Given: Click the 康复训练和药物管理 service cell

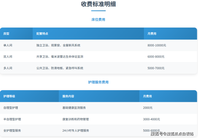Looking at the screenshot, I should pos(75,119).
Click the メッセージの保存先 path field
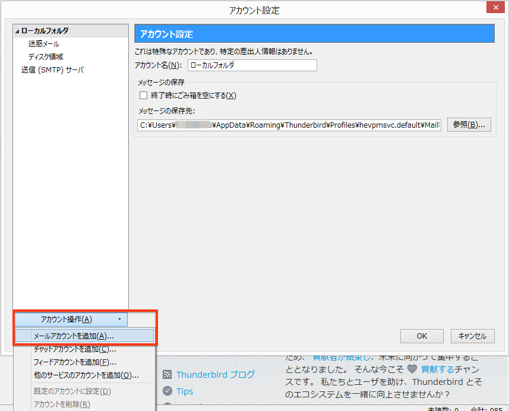 point(289,125)
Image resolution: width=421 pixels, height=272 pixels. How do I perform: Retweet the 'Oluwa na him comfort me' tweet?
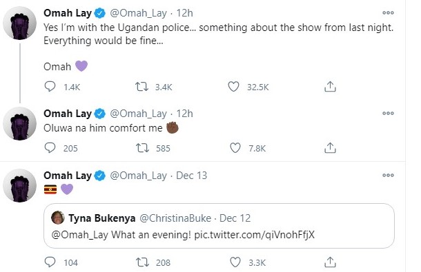[x=142, y=148]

> _EXERCISE REQUIREMENTS_
The records above should be repeated exactly, with every picture omitted.

> _SOLVED PROBLEM_
Given: Click the 康复训练和药物管理 service cell

Looking at the screenshot, I should pos(75,119).
Click the メッセージの保存先 path field
 point(289,125)
Image resolution: width=421 pixels, height=272 pixels. How do I perform: Retweet the 'Oluwa na him comfort me' tweet?
[x=142, y=148]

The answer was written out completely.